Mais les plus fiers et les hautains, ceux qui ont délaissé l’école et la famille, non tant par cagnardise que par soif d’indépendance ou pour quelque injustice qui les a blessés au cœur, ceux-là fuient l’homme et son habitation. Ils passent le jour, couchés dans les blés, dans les fossés, dans les champs de mil, sous les ponts ou dans les huttes.

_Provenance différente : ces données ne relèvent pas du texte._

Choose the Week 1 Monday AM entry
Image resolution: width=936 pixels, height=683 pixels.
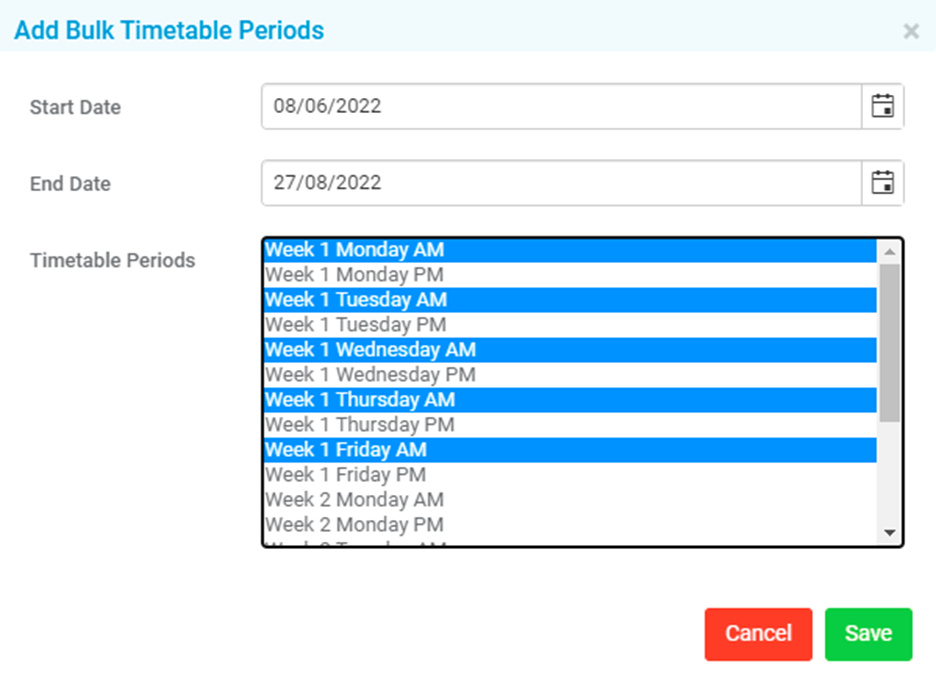click(x=571, y=250)
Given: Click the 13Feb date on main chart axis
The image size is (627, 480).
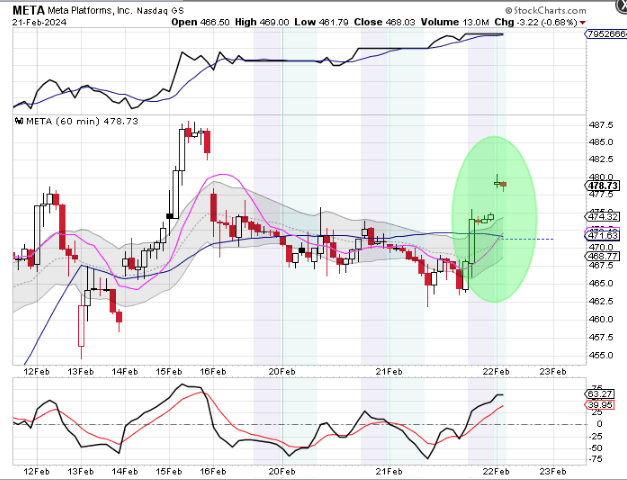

Ils passent la nuit aux meules de paille ou bien dans les tas de foin. Vienne faim, ils mangent des mûres (celles des haies, celles des chaumes), des prunelles, des amandes qu’on oublia sur l’arbre ou des grappillons de lambruche. Ils mangent le fruit de l’orme (qu’ils appellent du pain blanc), des oignons remontés, des poires d’étranguillon, des faînes, et, s’il le faut, des glands. Tout le jour n’est qu’un jeu, tous les sauts sont des cabrioles… Qu’est-il besoin de camarades? Toutes les bêtes et bestioles là vous tiennent compagnie; vous comprenez ce qu’elles font, ce qu’elles disent, ce qu’elles pensent, et il semble qu’elles comprennent tout ce que vous leur dites.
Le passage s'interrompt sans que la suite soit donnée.